>> Start Task input

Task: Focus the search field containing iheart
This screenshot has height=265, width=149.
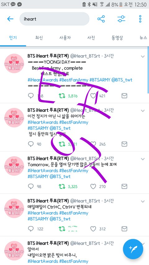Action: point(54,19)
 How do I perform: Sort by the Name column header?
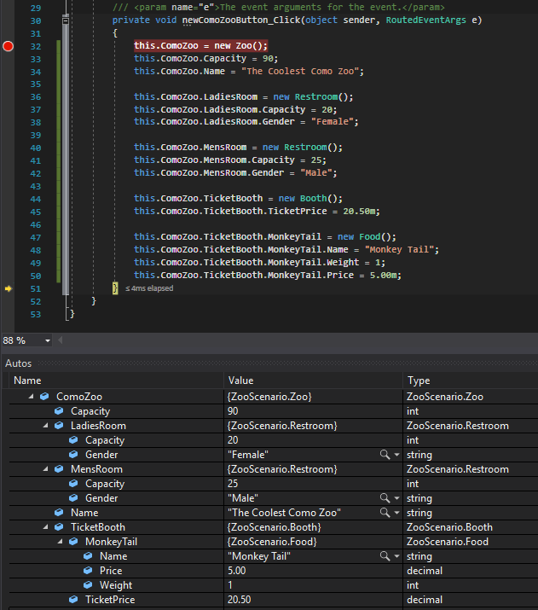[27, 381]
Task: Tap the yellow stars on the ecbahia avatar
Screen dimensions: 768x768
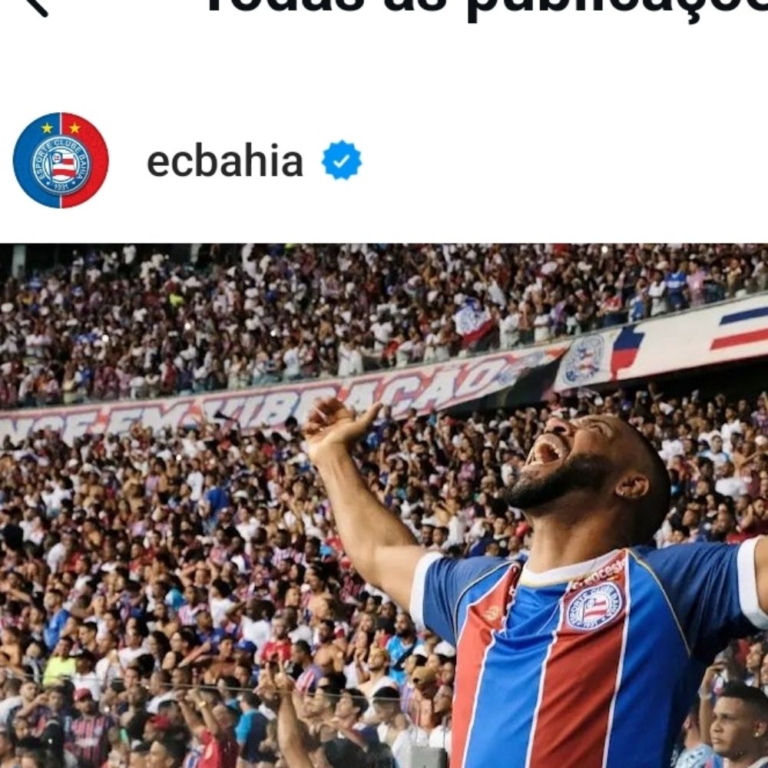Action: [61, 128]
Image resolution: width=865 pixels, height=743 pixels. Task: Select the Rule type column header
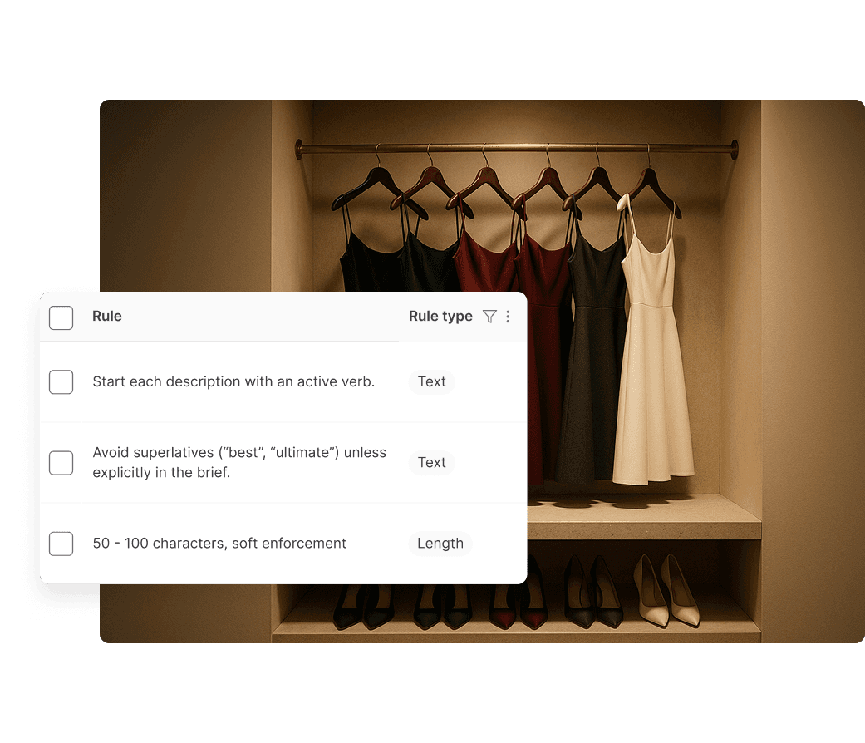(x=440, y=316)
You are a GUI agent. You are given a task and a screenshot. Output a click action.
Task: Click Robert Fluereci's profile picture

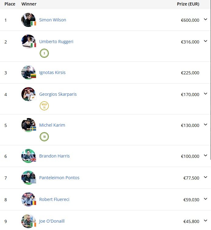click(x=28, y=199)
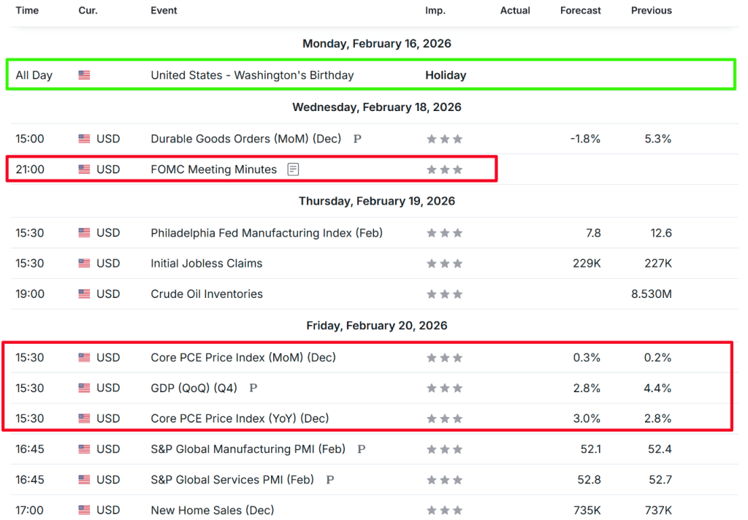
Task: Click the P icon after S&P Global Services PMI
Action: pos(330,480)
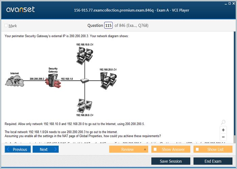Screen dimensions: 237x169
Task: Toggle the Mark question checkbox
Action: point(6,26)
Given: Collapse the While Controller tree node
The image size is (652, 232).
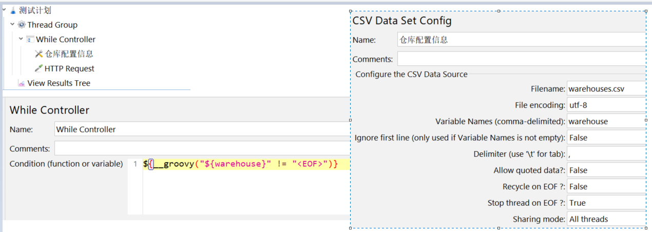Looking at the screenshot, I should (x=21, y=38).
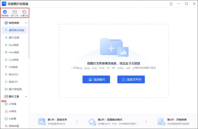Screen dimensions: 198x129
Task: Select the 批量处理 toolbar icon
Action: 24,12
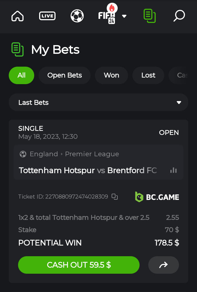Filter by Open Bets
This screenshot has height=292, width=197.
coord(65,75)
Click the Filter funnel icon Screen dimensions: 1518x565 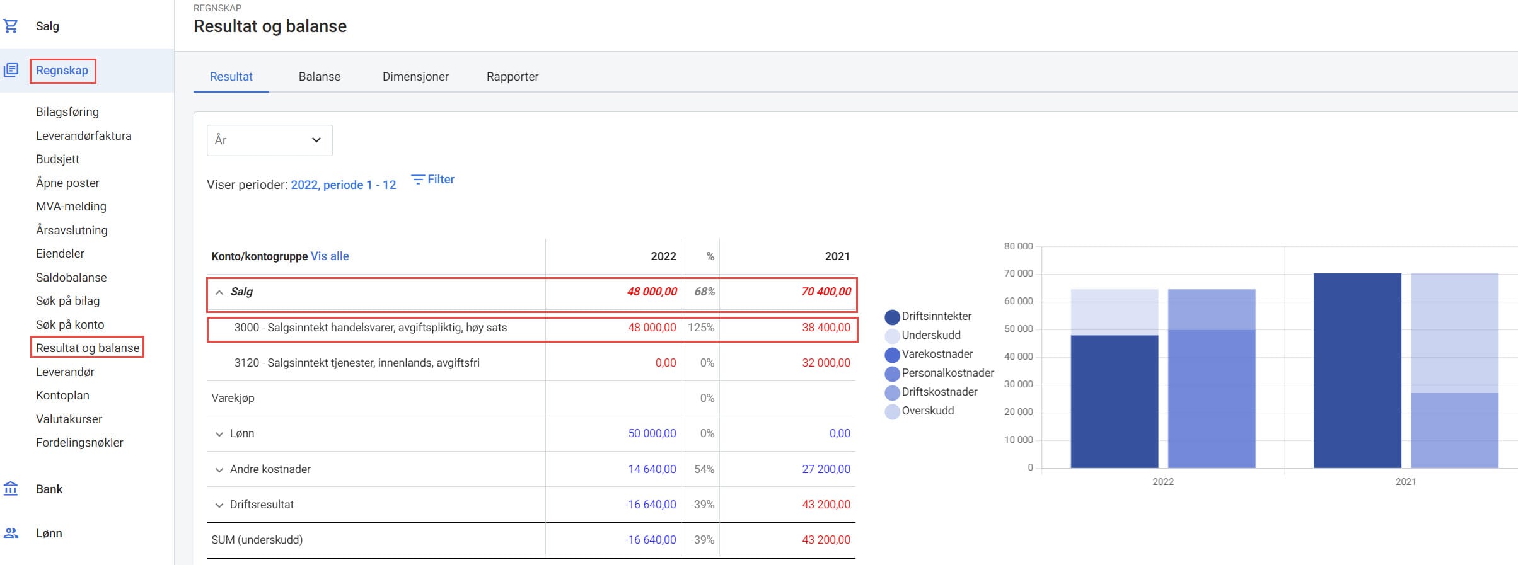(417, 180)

>> End Task input
>> Start Task input

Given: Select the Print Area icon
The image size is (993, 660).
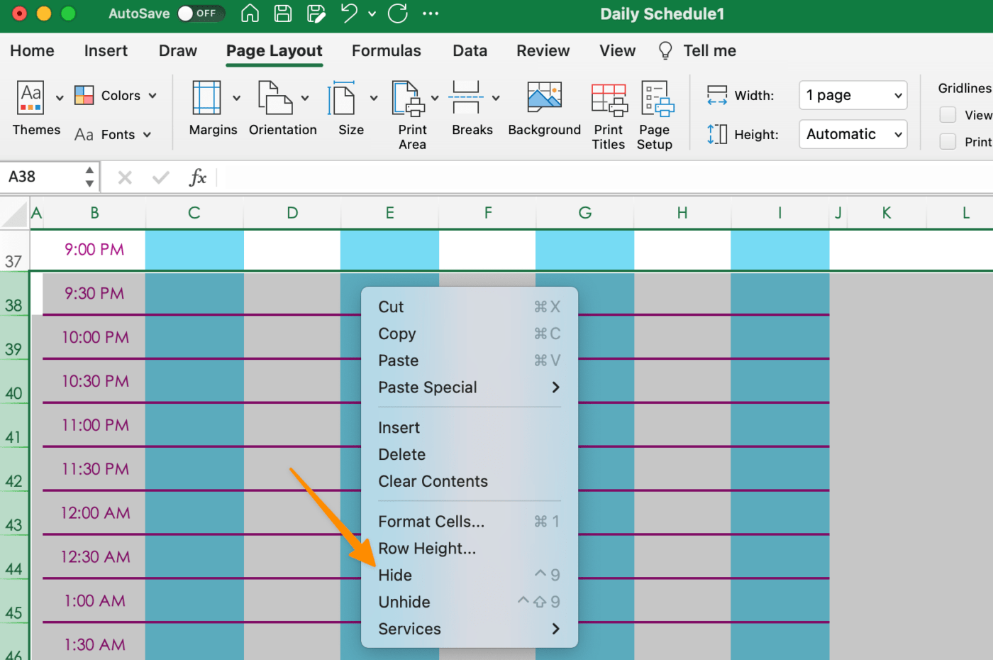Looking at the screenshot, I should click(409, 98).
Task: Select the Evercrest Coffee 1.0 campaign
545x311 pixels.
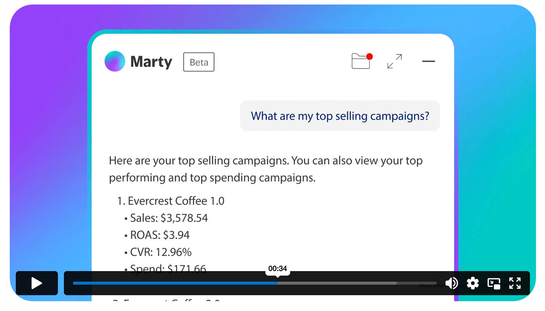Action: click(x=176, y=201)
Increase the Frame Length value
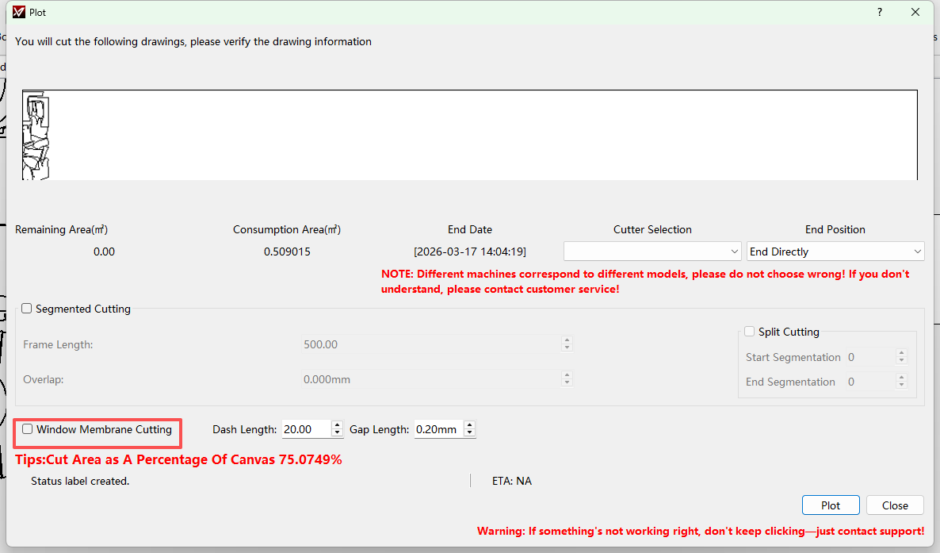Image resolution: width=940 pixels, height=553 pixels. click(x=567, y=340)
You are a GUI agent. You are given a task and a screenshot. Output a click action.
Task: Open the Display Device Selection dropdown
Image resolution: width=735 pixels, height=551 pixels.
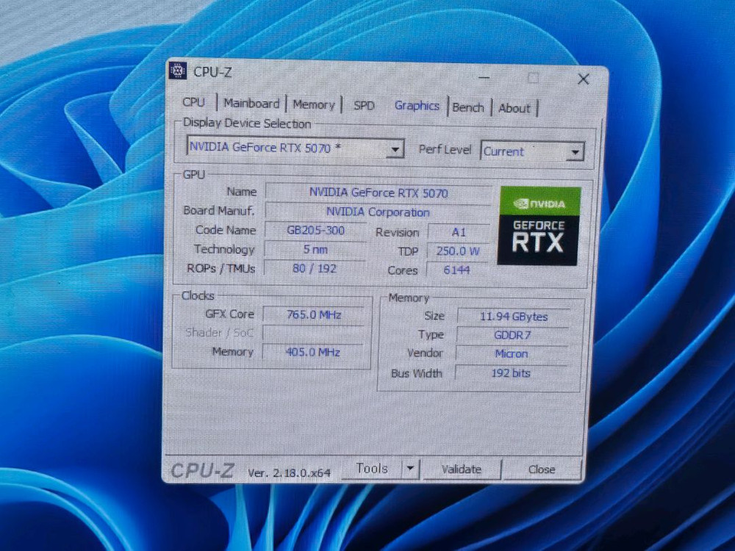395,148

>> End Task input

(Exercise goal):
Turn the source records into a JSON list of strings with one string per line, skipping blank lines and leaving out the pictures. Cover only the lines starting with the line containing "Task: Select the Evercrest" and going on through the line containing "Image resolution: width=940".

(Exercise answer):
[
  "Task: Select the Evercrest Coffee 1.0 campaign",
  "545x311 pixels.",
  "Action: click(x=176, y=201)",
  "Increase the Frame Length value",
  "Image resolution: width=940 pixels, height=553 pixels. click(x=567, y=340)"
]